I do a lot of statistical work in my day job, but I don’t use basic probability all that much. So hopefully I’m not screwing this up. But I’d like to do something unusual for a blog, and apply some formal probability theory to the question of whether growth rates of real GDP per capita for Democrats and Republicans are different. Apologies to those that find this boring. You may want to simply skip down to the bottom.
The two-sample t test allows you to test whether the sample means of two different samples with two different standard deviations are different. It does not require a large number of observations, but does assume that the two samples from which the populations are drawn are normal.
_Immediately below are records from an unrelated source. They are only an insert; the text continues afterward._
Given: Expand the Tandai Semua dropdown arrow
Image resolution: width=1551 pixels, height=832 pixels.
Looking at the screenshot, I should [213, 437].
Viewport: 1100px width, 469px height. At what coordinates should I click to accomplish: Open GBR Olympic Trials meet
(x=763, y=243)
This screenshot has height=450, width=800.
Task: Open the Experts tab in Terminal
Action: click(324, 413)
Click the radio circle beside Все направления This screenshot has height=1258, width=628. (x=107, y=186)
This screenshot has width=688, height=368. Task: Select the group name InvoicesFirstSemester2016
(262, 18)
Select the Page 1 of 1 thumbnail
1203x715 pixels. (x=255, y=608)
Say we want to test a null hypothesis,
H0: Mean of Democratic Growth rate = Mean of Republican Growth rate, versus
H1, Mean of Democratic Growth rate Mean of Republican Growth rate
If we look at the growth rate in quarterly real GDP per capita for Reps and Dems separately, we find that:
Republican count = 136
Republican mean = 0.38%
Republican standard deviation = 0.98%
Democratic count = 80
Democratic mean = 0.72%
Democratic standard deviation = 0.80%
(All of this derived from data in NIPA Table 7.1.)
The degrees of freedom in this case = 136 + 80 – 2 = 214
The t distribution, at 214 degrees of freedom at the alpha = 0.01 level of significance is equal to 2.58. This means that the null hypothesis should be rejected if the t statistic is exceeds 2.58, or falls below –2.58.
But the t statistics is equal to 2.71. Therefore, the null should be rejected. It would appear that Dems and Reps do not have the same growth rate. At the 1% level of significance.
One cool thing about this test… you don’t actually need many observations. I’m checking my old college Probability book right now, Larsen and Marx, “An Introduction to Mathematical Statistics and its Applications”, second ed., pp 364 – 367, and they run a test with 8 observations in one sample and 10 in another.
So I’m going to try this again, just looking at Presidents… I’m looking now at real GDP per capita by administration.
Republican count = 5
Republican mean = 1.514%
Republican standard deviation = 0.599%
Democratic count = 3
Democratic mean = 2.705%
Democratic standard deviation = 0.693%
If I’m doing things right, the t statistics is 2.47.
In this case, the degrees of freedom = 5 + 3 – 2 = 6.
Now, this isn’t a lot of observations, and we can’t reject the null hypothesis at alpha =0.01. But… we can reject the null hypothesis at alpha = 0.05, since the t with six degrees of freedom and an alpha of 5% is rejected if 2.45.
So unless I’m making a serious mistake, the growth rates produced by the two parties do not appear to be the same, whether we assume quarterly (the probability they’re the same is less than 1%) or for entire administrations (the probability they’re the same is less than 5%).